Metadata-Version: 2.4
Name: journalplots
Version: 0.1.21
Summary: A package for consistent journal-ready matplotlib plotting styles
Author-email: Baljyot Singh Parmar <baljyotparmar@hotmail.com>
License: MIT
Classifier: License :: OSI Approved :: MIT License
Classifier: Operating System :: OS Independent
Classifier: Programming Language :: Python :: 3
Requires-Python: >=3.8
Requires-Dist: cycler>=0.12.1
Requires-Dist: matplotlib>=3.0.0
Description-Content-Type: text/markdown

# JournalPlots

A Python package for creating publication-ready matplotlib figures with consistent styling.
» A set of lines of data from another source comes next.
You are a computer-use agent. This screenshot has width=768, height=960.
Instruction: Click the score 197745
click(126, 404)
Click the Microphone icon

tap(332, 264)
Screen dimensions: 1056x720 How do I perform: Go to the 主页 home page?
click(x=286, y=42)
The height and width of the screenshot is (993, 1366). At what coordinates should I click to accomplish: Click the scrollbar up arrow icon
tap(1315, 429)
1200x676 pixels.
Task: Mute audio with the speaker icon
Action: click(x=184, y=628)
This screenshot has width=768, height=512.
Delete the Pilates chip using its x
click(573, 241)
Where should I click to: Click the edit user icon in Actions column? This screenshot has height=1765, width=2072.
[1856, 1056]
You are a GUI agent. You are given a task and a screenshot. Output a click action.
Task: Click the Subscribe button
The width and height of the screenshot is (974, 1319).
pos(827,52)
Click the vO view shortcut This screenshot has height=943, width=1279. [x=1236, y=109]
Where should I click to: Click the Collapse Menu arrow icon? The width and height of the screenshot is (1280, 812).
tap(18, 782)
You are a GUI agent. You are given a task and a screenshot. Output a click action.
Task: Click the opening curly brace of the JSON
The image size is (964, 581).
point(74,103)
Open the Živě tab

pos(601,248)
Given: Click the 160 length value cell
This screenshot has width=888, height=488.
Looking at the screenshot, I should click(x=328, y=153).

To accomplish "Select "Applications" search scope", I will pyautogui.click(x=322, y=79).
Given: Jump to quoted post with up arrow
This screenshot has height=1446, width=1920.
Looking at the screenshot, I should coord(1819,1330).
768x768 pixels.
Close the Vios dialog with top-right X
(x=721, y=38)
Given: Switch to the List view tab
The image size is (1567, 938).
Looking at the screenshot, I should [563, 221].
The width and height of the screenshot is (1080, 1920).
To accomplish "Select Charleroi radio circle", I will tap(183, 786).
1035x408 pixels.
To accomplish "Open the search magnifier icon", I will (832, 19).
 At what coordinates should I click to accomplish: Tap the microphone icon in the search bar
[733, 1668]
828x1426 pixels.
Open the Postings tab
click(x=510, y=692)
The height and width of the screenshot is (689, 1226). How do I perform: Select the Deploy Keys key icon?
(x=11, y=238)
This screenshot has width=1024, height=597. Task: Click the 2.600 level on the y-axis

Designed to make your scientific visualizations look professional and meet journal requirements.

## Features

- 🎨 Colorblind-friendly color palettes
- 📏 Journal-appropriate font sizes and styles
- 🖼️ High-resolution output settings (300 DPI)
- 🎯 Easy-to-use styling functions
- 📐 Consistent figure dimensions

## Installation

You can install the package directly from source:

```bash
git clone https://github.com/joemans3/journalplots.git
cd journalplots
pip install .
```

or use PyPI package:
```bash
pip install JournalPlots
```

## Usage

### Basic Usage

```python
import matplotlib.pyplot as plt
from journalplots import set_style, apply_style, cb_colors

# Set the global style
set_style(font_scale=1.0)

# Create your plot
fig, ax = plt.subplots()
ax.plot([1, 2, 3], [1, 2, 3], color=cb_colors()['red'], label='Data')
apply_style(ax, title='My Plot', xlabel='X', ylabel='Y')
plt.show()
```

### Available Colors

The package includes a colorblind-friendly palette:
```python
from journalplots import cb_colors

red = cb_colors()['red']

# Available colors:
# - COLORBLIND_COLORS = {
# -    "blue": "#377eb8",
# -    "orange": "#ff7f00",
# -    "green": "#4daf4a",
# -    "pink": "#f781bf",
# -    "brown": "#a65628",
# -    "purple": "#984ea3",
# -    "gray": "#999999",
# -    "red": "#e41a1c",
# -    "yellow": "#dede00",
# }

# Using set_style, subsequent plots cycle through these colorblind colors rather than the Pyplot defaults.
```

### Customizing Sizes

You can adjust various size parameters:
```python
from journalplots import SIZES

# Available size presets:
# - SIZES['figure']       # Default figure size in inches
# - SIZES['font']         # Font sizes (tiny, small, medium, large, xlarge)
# - SIZES['linewidth']    # Default line width
# - SIZES['markersize']   # Default marker size
# - SIZES['tick_length']  # Length of axis ticks
```

### Style Functions

#### set_style()
Sets global matplotlib parameters for consistent styling:
```python
set_style(font_scale=1.0)  # Adjust font_scale to make all text larger or smaller
```

#### apply_style()
Apply styling to a specific axes object:
```python
apply_style(ax,
           title='My Plot',     # Optional plot title
           xlabel='X',          # Optional x-axis label
           ylabel='Y',          # Optional y-axis label
           legend=True)         # Whether to show legend
```

## Contributing

Contributions are welcome! Please feel free to submit a Pull Request.

## License

This project is licensed under the MIT License - see the LICENSE file for details.